*Collected data*
--------------------------------------------------

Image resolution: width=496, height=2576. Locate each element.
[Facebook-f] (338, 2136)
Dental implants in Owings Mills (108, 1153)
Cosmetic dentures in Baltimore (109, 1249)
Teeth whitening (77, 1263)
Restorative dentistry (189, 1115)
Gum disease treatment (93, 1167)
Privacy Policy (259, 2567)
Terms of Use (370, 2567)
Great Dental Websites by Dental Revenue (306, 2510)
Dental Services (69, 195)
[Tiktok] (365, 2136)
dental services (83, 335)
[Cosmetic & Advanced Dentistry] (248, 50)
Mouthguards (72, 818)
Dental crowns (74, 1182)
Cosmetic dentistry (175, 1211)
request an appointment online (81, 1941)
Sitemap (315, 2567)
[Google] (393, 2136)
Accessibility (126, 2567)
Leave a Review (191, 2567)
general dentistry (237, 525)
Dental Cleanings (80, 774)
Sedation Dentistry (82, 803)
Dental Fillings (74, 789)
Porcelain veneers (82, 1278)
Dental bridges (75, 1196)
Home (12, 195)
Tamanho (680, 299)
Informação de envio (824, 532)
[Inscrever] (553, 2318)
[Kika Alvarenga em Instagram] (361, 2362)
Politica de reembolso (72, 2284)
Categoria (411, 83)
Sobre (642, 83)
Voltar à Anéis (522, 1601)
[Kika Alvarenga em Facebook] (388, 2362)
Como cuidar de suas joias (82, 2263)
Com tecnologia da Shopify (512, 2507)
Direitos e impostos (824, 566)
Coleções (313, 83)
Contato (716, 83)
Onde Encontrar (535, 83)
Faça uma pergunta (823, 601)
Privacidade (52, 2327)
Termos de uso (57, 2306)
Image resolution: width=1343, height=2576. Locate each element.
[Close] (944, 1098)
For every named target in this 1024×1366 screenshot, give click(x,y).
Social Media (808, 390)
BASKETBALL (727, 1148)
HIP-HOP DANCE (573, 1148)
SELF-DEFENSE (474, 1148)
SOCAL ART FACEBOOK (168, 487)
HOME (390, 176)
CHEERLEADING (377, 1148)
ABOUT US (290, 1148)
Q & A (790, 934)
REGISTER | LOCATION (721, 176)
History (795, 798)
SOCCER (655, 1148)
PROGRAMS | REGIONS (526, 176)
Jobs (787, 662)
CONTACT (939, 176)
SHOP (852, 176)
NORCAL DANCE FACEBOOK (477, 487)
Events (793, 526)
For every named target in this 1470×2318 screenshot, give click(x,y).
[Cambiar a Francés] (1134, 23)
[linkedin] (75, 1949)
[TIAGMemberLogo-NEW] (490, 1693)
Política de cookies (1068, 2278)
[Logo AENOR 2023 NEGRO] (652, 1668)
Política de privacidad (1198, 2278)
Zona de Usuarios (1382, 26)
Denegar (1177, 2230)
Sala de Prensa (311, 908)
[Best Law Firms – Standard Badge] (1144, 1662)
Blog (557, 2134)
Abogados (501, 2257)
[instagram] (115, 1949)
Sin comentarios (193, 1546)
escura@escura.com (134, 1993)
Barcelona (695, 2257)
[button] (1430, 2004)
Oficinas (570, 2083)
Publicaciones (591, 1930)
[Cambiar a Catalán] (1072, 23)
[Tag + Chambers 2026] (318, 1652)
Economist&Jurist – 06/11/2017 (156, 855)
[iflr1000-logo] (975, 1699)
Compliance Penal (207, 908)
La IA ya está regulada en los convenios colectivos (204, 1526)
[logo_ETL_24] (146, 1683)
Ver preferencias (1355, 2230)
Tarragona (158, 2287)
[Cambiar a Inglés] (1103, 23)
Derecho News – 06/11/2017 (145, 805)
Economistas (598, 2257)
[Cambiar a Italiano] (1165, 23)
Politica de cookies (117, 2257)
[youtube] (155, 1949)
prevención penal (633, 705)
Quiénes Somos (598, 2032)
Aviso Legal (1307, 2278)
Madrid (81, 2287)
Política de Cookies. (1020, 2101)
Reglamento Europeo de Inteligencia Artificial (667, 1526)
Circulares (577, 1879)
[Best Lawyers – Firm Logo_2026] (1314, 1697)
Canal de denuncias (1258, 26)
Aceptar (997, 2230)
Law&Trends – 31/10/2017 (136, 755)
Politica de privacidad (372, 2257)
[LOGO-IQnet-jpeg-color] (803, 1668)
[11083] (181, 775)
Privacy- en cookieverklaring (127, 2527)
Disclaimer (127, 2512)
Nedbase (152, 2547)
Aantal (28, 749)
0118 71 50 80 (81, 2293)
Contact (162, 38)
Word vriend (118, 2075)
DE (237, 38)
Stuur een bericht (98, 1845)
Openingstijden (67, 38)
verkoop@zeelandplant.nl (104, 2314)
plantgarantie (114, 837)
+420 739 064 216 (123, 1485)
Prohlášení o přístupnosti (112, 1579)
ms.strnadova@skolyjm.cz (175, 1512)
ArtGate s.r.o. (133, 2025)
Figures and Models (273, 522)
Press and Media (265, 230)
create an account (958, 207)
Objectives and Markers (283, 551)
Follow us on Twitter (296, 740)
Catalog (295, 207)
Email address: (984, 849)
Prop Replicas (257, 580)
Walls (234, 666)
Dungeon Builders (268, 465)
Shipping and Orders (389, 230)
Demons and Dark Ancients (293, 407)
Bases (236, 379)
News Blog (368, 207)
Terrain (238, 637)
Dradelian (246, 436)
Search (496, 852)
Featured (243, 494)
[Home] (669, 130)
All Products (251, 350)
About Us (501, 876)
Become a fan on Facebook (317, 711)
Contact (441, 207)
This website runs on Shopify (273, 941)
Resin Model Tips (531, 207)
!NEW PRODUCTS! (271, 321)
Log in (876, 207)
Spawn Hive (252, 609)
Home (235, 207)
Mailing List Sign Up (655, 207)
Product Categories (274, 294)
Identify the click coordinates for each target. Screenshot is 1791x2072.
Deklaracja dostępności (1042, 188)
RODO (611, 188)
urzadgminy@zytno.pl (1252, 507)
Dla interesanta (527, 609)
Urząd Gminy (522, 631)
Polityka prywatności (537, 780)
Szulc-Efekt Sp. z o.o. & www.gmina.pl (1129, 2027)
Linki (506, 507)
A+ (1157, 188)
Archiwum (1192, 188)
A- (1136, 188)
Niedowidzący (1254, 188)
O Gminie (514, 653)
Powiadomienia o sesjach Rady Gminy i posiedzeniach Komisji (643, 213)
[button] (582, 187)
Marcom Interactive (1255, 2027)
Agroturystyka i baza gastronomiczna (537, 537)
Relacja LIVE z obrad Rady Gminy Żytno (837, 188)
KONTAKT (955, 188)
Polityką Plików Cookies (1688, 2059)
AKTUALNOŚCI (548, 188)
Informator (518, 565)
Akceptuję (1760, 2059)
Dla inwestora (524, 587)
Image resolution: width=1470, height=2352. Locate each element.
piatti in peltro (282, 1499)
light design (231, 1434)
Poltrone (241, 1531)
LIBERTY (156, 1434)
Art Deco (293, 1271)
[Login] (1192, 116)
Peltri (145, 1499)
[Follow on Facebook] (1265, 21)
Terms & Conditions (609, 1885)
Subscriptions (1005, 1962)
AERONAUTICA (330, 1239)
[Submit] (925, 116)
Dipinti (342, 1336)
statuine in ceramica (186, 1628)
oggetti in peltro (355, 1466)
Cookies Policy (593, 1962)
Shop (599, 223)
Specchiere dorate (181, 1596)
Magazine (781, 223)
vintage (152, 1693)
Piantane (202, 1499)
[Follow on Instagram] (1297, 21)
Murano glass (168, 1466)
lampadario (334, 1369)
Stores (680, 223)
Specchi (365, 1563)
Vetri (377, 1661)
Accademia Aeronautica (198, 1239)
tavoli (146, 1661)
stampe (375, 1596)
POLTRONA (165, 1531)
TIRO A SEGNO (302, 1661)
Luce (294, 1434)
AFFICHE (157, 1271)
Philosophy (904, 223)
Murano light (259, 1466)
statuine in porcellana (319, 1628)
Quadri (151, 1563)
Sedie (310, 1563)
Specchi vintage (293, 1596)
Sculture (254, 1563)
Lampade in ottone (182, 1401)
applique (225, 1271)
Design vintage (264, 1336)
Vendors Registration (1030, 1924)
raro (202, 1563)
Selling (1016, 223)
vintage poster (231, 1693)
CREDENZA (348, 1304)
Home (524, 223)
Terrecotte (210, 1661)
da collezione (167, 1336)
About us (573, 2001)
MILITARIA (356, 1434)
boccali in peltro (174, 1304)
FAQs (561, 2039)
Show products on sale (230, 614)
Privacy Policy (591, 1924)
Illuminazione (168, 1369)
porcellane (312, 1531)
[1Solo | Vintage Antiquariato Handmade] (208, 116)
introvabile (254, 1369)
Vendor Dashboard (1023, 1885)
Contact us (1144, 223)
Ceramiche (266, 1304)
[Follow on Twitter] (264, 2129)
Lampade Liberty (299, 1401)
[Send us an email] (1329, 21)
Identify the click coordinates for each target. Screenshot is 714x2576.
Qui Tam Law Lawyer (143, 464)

--------------------------------------------------

*Work instructions*
Write out only the lines that run from the line containing "Reglamento Europeo de" through the line containing "[11083] (181, 775)", both included, exactly as they appear above.

*Task result*
Reglamento Europeo de Inteligencia Artificial (667, 1526)
Circulares (577, 1879)
[Best Lawyers – Firm Logo_2026] (1314, 1697)
Canal de denuncias (1258, 26)
Aceptar (997, 2230)
Law&Trends – 31/10/2017 (136, 755)
Politica de privacidad (372, 2257)
[LOGO-IQnet-jpeg-color] (803, 1668)
[11083] (181, 775)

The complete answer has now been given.